Pelias, the usurping king of Iolcus, was walking through the marketplace when he saw a handsome young man with hair flowing on his shoulders, two spears in his hand, and only one sandal. He was very much afraid, for it had been foretold to Pelias by an oracle that he would be murdered by a man with one foot bare. And this youth was really Jason, the son of his brother Aeson, from whom he had taken the kingdom of Iolcus. Fearing that Pelias would kill the child, Aeson had sent him away to the cave of the Centaur Chiron, by whom Jason had been raised and had now come to seek his fortune. He had lost his shoe in the mud while kindly carrying an old woman across a river, not knowing that she was really the goddess Juno, who had come down in that form to test the kindness of men, and who was thus made his friend forever. Pelias sent for the young stranger the next day and asked him what he would do if he knew a man standing in front of him was destined to kill him. “I would send him to bring me the Golden Fleece,” said Jason. “Then go and get it,” said Pelias.

Jason then began building a ship which he called Argo, and announced the intended expedition throughout Greece, thus gathering together all the most famous heroes then living, most of whom had, like him, been brought up by the great Centaur Chiron. Hercules was one of them, and another was Theseus, the great hero of the Ionian city of Athens, whose strength was almost equal to that of Hercules.

Another Argonaut must be mentioned, and that is the musician Orpheus. He was the son of the muse Calliope and was looked on as the first of the many outstanding singers of Greece, who taught the noblest and best lessons. His music, when he played on the lyre, was so sweet, that all the animals, both fierce and gentle, came around to hear it; and not only these, but even the trees and rocks gathered round, fascinated by the sweetness.

All these and more, to the number of fifty, joined Jason in his crew, and they were called “the Argonauts”. The Argo, the ship which carried them, had fifty oars, and the front of the ship was made with a piece of wood from the great oak of Dodona, which could speak for the oracles. When all was ready, Jason stood on the deck and poured wine from a golden cup, praying out loud to Jupiter, to the Winds, the Days, the Nights, and to Fate to grant them a favorable journey. Old Chiron the Centaur came down from his hills to cheer them on and pray for their return; and as the oars kept measured time, Orpheus struck his lyre in tune with their splash in the blue waters.

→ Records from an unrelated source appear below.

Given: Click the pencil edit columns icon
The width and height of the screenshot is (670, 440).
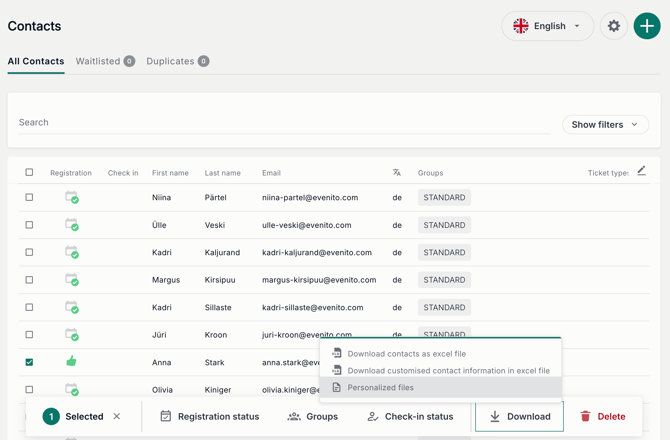Looking at the screenshot, I should coord(641,171).

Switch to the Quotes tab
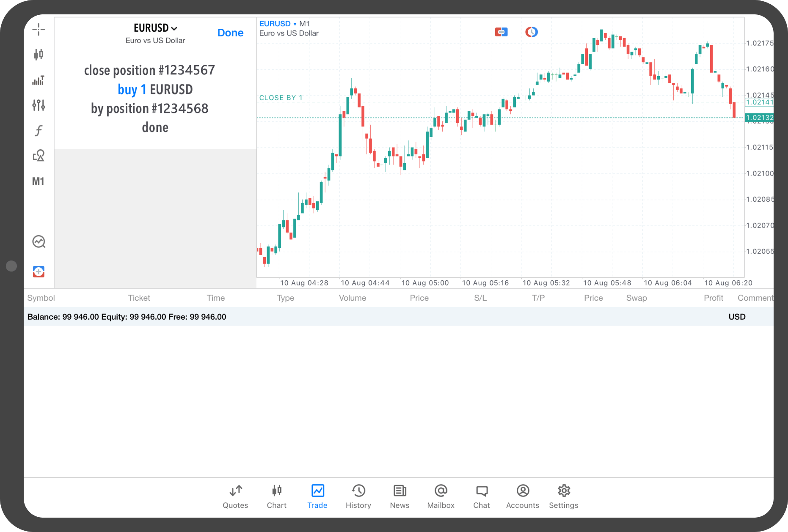[x=235, y=496]
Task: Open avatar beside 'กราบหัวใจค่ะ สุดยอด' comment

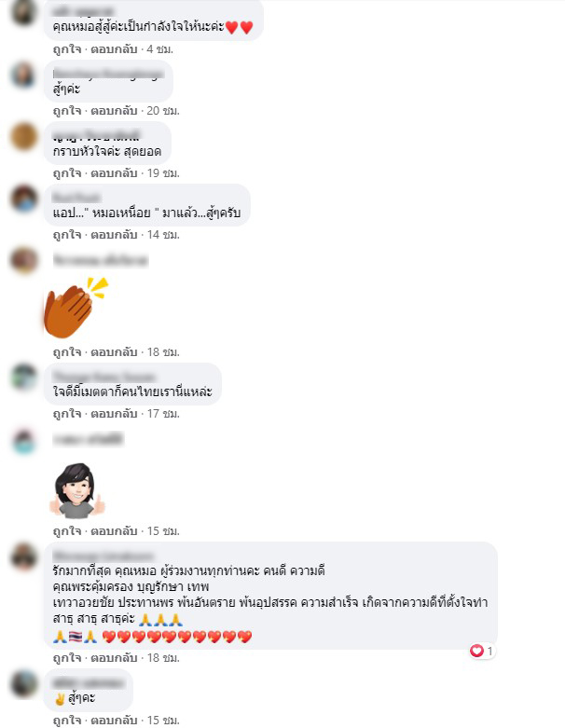Action: tap(23, 136)
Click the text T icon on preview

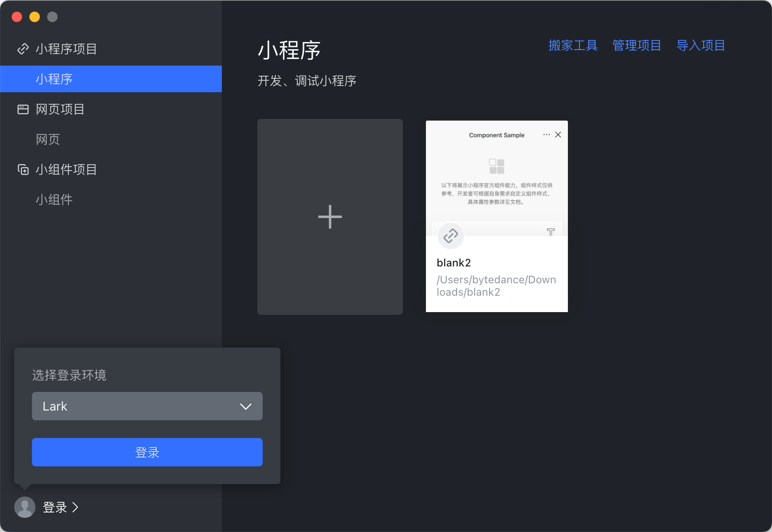click(551, 232)
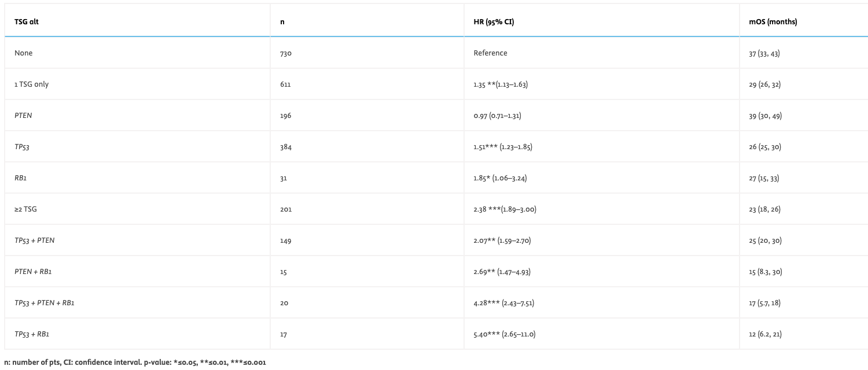Select the "1 TSG only" row label

(x=32, y=84)
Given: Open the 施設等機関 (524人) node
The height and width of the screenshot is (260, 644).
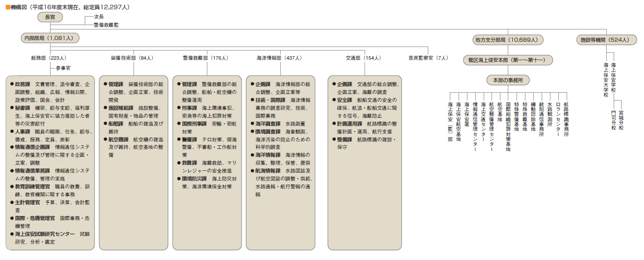Looking at the screenshot, I should click(x=605, y=40).
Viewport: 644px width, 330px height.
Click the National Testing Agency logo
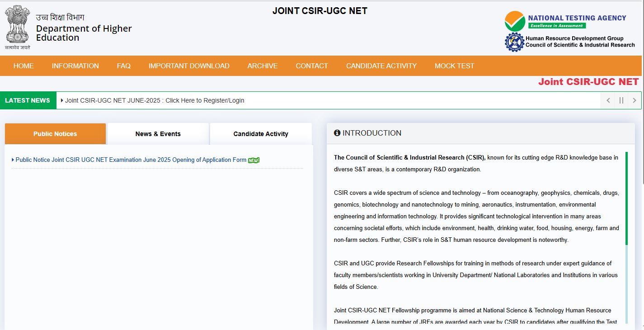tap(515, 20)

They made a stop in Mysia, where a youth named Hylas went ashore to bring back some fresh water but was caught by the nymphs of the stream and taken captive. Hercules, hearing his cry, went in search of him, and, as neither returned, the Argo sailed without them. No more was heard of Hylas, but Hercules went back to the city of Argos.

They next visited Phineus, a wise old blind king, who was being harassed by nasty birds with women’s faces called Harpies. These monsters always came down when he was going to eat, ate the food, and spoiled what they did not eat. The Argonauts having among them two winged sons of Boreas (the north wind), hunted these horrible creatures far out into the Mediterranean. Phineus thanked them for helping him and then told them that they would have to pass between some floating rocks called the Symplegades, which were always surrounded in mist, were often driven together by the wind, and crushed whatever was between. He told them to let go of a dove and let it fly, and if it went through safely, they should follow. They did so, and the dove came out at the other side, but with her tail feathers clipped off as the rocks met. However, on went the Argo, each hero rowing for his life, and Juno and Athena helping them; and, after all, they were but just in time, and lost the decorations on the back of their ship!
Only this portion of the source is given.